- TASK BRIEF
In the data below, one line contains "The image size" and a later one contains "Open the Разработчикам footer link". Print both, with every line between them, exactly and alone.

Top of RECORDS FOR THE TASK

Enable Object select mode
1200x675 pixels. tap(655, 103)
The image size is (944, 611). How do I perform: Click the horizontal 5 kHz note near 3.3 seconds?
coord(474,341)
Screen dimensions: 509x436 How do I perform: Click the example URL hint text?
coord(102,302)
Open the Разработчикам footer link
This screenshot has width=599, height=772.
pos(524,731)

Bottom of RECORDS FOR THE TASK
Top of RECORDS FOR THE TASK

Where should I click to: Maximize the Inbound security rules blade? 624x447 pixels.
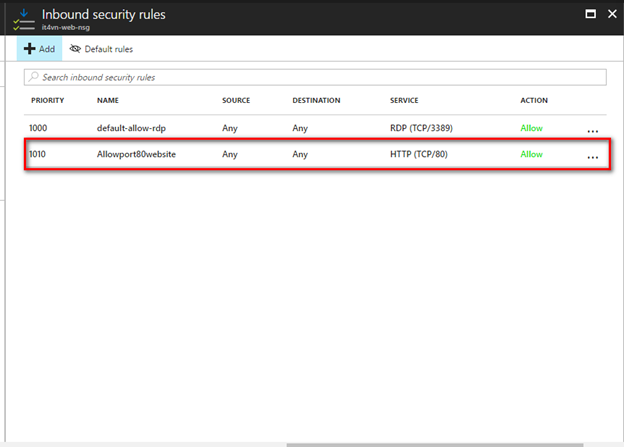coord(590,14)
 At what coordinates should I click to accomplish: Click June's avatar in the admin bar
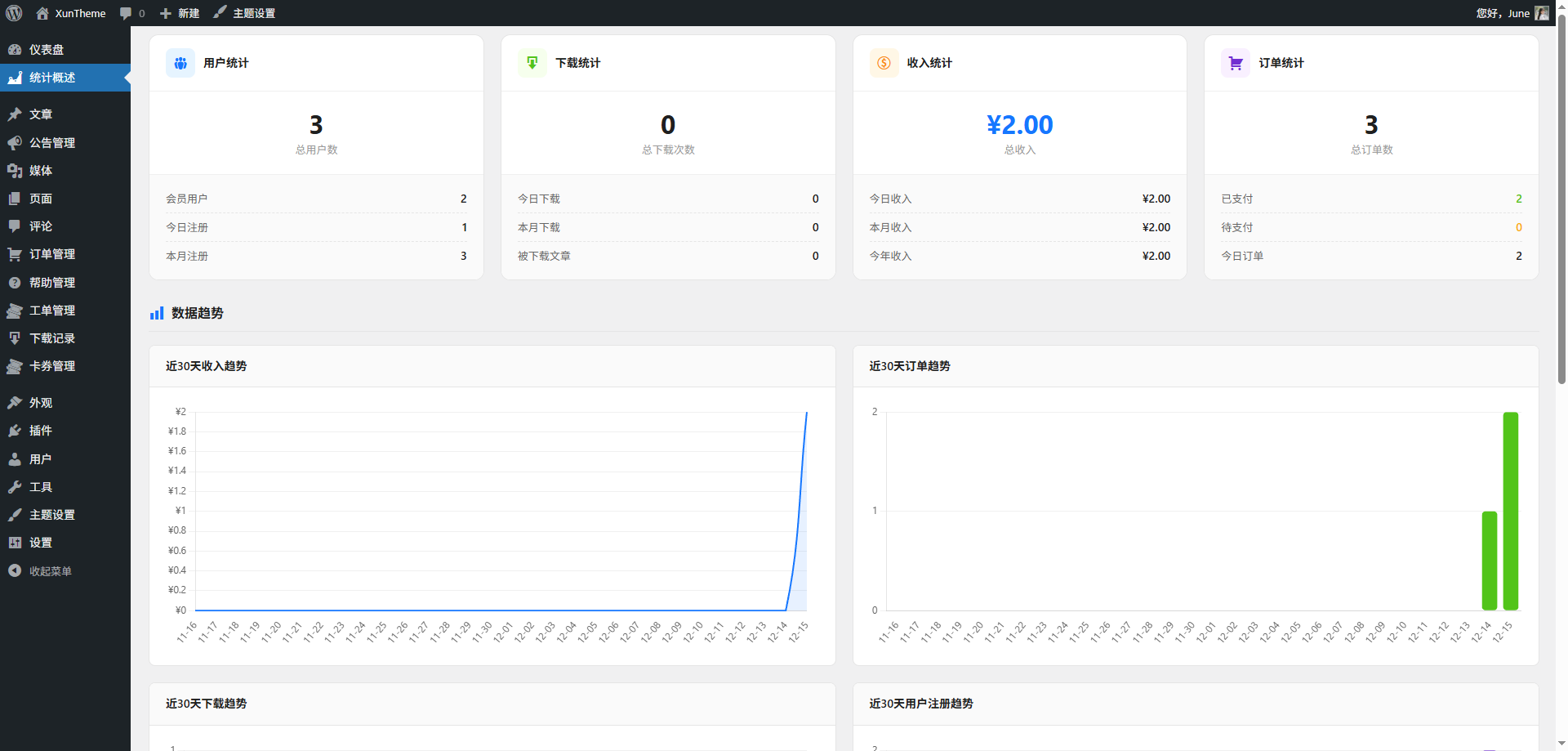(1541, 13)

Bottom of RECORDS FOR THE TASK

- ANSWER TO THIS TASK
The image size is (944, 611). How do I perform: Click the horizontal 5 kHz note near 3.3 seconds?
coord(474,341)
Screen dimensions: 509x436 How do I perform: Click the example URL hint text?
coord(102,302)
Open the Разработчикам footer link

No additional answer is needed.